Двое монахов в порванных оранжевых хитонах, развевающихся на ветру, припустили вниз по склону горы в сторону города.
— Задержать их! — просипел Янагисава.
Прежде чем воины успели выполнить приказ, из темноты вынырнул самурай в простом кимоно. Держа в правой руке длинный меч, в левой — короткий, он преградил монахам путь; те выставили против него копья. Завязалась драка. Янагисава с недоумением наблюдал за ней. «Кто это с таким опозданием присоединился к сражению?» Неизвестный зарубил одного из противников и, гонясь за другим, попал в полосу света. Янагисава узнал широкие плечи и размеренные изящные движения. Заморгав, он прошептал:
— Не может быть!
Ёрики Хосина прикончил второго монаха и побежал вверх по склону, оглядываясь по сторонам. Внезапно он увидел Янагисаву и замер. Шум битвы стих для них. Они не отрываясь смотрели друг на друга.
Хосина сделал пару неуверенных шагов к канцлеру. Тот, до крайности изумленный, едва ли осознавая, что творит, спешился и пошел навстречу. «Неужели страсть родила призрака?».
— Что ты делаешь здесь? — спросил Янагисава и, разглядев на лице синяки, оставленные его кулаками, понял, что перед ним живой человек.

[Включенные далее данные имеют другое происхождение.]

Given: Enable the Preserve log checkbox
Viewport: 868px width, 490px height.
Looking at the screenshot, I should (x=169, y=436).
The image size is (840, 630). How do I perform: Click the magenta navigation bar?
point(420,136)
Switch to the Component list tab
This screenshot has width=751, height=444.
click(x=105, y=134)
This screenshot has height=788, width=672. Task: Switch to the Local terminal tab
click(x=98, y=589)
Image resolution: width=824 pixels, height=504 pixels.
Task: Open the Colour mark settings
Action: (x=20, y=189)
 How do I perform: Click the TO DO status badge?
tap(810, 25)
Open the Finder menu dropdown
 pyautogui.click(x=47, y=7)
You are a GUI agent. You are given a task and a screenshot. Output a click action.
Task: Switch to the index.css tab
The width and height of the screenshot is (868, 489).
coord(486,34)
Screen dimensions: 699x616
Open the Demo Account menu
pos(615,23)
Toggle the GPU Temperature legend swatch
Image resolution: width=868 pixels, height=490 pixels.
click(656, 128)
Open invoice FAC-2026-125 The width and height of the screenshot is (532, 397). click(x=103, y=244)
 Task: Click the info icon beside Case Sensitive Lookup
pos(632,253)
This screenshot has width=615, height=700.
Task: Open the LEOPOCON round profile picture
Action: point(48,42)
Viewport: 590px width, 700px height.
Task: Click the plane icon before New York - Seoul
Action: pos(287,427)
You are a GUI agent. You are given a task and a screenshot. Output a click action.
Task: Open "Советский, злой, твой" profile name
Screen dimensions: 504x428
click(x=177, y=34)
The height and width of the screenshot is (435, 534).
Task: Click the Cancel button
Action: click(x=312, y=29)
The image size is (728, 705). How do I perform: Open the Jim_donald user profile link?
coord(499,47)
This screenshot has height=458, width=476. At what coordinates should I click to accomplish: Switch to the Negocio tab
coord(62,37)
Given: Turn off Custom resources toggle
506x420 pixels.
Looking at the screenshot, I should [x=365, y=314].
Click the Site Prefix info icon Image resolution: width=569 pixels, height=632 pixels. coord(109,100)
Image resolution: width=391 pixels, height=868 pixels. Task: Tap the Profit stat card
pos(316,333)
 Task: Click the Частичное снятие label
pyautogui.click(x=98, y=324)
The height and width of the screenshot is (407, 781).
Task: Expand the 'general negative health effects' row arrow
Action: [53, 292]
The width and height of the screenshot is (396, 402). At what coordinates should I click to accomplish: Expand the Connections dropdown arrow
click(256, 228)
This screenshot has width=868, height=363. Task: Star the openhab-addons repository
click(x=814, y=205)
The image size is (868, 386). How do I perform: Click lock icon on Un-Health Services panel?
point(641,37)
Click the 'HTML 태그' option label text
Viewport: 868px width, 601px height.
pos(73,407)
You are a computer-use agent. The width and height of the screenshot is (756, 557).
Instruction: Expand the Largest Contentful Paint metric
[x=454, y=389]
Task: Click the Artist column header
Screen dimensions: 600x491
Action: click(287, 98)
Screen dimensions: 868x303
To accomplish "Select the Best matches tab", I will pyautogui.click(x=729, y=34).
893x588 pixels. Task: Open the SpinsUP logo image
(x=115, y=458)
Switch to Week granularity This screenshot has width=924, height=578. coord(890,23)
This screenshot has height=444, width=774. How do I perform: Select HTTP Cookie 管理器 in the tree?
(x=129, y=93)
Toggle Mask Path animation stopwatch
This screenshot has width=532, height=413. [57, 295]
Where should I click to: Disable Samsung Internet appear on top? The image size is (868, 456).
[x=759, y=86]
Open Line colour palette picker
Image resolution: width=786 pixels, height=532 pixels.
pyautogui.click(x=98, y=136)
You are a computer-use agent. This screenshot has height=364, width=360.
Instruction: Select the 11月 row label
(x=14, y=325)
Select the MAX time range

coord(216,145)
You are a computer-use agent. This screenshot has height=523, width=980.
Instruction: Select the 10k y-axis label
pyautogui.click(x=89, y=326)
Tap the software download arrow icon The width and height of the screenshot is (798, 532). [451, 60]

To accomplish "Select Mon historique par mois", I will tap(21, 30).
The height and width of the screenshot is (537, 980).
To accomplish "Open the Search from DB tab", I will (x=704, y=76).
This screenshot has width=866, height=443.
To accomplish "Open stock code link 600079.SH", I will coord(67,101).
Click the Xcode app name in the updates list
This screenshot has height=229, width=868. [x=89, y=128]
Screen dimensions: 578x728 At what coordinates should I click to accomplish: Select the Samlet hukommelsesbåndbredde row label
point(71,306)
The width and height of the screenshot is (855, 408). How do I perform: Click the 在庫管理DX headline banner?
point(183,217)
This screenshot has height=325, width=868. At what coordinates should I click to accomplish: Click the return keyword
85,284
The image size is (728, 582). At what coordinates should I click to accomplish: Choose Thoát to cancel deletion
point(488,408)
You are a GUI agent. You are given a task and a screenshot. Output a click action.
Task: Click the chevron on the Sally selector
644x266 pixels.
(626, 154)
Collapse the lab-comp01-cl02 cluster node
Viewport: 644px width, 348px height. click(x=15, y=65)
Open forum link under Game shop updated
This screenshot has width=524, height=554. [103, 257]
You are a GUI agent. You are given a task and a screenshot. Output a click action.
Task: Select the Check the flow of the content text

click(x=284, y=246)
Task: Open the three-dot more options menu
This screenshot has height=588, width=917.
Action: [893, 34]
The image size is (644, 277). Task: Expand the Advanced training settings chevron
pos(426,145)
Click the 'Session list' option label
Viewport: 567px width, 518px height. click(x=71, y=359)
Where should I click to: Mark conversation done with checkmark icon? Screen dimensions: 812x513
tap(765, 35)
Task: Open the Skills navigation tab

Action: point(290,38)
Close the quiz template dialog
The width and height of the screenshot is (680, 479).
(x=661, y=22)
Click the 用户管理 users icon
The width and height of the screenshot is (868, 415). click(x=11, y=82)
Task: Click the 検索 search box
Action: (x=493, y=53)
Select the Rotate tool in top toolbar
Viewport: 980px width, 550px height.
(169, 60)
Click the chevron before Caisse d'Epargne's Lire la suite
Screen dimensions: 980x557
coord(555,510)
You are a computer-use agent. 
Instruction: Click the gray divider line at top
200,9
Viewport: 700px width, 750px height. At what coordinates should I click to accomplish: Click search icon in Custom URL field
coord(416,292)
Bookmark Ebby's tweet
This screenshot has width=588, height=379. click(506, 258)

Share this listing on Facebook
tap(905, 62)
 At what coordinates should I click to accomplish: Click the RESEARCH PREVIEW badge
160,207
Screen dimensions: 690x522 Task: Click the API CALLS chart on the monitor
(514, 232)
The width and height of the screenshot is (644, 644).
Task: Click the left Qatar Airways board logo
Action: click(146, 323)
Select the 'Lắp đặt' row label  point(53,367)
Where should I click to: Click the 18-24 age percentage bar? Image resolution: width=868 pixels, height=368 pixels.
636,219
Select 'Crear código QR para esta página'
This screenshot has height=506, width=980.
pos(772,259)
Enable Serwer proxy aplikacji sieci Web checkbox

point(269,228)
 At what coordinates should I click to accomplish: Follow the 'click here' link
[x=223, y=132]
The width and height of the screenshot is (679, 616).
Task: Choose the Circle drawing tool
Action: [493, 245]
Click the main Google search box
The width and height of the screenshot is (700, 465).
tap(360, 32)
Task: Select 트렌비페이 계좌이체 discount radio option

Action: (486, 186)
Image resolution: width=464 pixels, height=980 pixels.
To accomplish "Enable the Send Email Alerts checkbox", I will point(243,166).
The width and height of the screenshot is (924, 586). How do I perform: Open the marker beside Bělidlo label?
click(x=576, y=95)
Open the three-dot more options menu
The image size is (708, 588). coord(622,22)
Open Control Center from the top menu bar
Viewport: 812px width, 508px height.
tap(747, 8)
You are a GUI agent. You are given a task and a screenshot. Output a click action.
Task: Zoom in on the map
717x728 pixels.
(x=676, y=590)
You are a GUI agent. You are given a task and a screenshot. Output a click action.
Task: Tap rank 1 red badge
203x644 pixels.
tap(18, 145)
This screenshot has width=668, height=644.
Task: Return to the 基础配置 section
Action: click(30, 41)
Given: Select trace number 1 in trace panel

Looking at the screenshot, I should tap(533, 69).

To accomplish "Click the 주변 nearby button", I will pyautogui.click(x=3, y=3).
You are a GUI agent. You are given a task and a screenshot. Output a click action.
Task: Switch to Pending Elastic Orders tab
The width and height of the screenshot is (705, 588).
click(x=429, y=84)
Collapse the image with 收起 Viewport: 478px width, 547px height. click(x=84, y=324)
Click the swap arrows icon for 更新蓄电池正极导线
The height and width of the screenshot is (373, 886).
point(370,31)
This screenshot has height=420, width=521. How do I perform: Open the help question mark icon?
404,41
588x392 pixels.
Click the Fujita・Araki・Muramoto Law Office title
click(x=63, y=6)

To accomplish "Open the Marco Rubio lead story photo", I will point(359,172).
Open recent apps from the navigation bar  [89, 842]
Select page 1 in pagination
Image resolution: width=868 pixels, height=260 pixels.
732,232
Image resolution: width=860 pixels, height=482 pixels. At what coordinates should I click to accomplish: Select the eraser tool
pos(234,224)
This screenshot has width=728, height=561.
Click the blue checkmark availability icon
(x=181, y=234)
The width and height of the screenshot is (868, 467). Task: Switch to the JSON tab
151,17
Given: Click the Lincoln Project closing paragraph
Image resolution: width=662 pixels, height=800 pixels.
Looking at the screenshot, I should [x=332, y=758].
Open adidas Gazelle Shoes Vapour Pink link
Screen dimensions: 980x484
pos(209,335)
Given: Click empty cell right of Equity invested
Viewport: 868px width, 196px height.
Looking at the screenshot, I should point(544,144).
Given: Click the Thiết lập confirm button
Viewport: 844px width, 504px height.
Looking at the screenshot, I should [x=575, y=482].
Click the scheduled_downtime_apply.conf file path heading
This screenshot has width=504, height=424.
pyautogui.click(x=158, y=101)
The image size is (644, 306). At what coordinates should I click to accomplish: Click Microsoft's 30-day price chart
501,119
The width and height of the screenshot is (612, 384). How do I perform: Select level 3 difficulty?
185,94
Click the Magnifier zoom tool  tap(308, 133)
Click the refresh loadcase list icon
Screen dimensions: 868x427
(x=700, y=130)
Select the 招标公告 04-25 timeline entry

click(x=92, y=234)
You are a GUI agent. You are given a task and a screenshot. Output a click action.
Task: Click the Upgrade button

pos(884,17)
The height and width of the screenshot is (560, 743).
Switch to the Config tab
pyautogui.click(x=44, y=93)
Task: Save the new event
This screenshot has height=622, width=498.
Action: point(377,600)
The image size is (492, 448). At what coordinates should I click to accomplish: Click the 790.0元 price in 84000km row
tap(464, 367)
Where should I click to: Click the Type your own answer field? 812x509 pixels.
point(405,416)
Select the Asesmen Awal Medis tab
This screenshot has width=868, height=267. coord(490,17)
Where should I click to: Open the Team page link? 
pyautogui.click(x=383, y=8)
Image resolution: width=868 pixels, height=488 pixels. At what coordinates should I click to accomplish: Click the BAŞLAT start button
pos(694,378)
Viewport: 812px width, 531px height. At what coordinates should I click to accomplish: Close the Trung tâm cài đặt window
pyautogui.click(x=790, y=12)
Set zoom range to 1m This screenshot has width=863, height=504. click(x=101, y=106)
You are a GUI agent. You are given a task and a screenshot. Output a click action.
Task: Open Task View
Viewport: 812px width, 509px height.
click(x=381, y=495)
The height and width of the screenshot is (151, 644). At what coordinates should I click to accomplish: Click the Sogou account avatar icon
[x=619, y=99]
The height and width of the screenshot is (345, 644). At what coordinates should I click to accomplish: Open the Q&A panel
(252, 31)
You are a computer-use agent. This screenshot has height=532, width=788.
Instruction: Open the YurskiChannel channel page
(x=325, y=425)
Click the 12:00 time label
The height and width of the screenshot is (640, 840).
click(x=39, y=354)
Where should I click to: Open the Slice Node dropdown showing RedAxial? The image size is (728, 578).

— Я вернулся, — сказал Хосина.
Янагисава ощутил гнев и боль.
— Зачем? Чтобы опять дурачить меня или чтобы убить за то, что я унизил тебя на глазах у сослуживцев?
Канцлер перехватил рукоять меча, приготовившись к защите. Хосина молча покачал головой, бросил оружие и поднял руки в знак смирения.
— Я хотел еще раз увидеть вас, — сказал он, словно это было самой естественной причиной для прибытия на поле боя.
— Но ведь я приговорил тебя к смерти. Я могу тебя сейчас казнить, — ответил Янагисава, плохо улавливая смысл происходящего.
— Мне все равно. — Хосина, тяжело дыша, гордо распрямил плечи; по лицу струился пот. — Рядом с вами смерть не страшна.
Слова обескуражили Янагисаву, он прикрыл растерянность насмешкой:
— А зачем же тогда ты убежал из тюрьмы? У плахи и встретились бы.
— Это было единственной возможностью доказать, что я не такой мерзавец, как вы подумали. Это был единственный способ убедить вас, что я только хотел помочь вам.
Как Янагисаве хотелось поверить ёрики! Но он боялся, что Хосина вновь причинит ему боль.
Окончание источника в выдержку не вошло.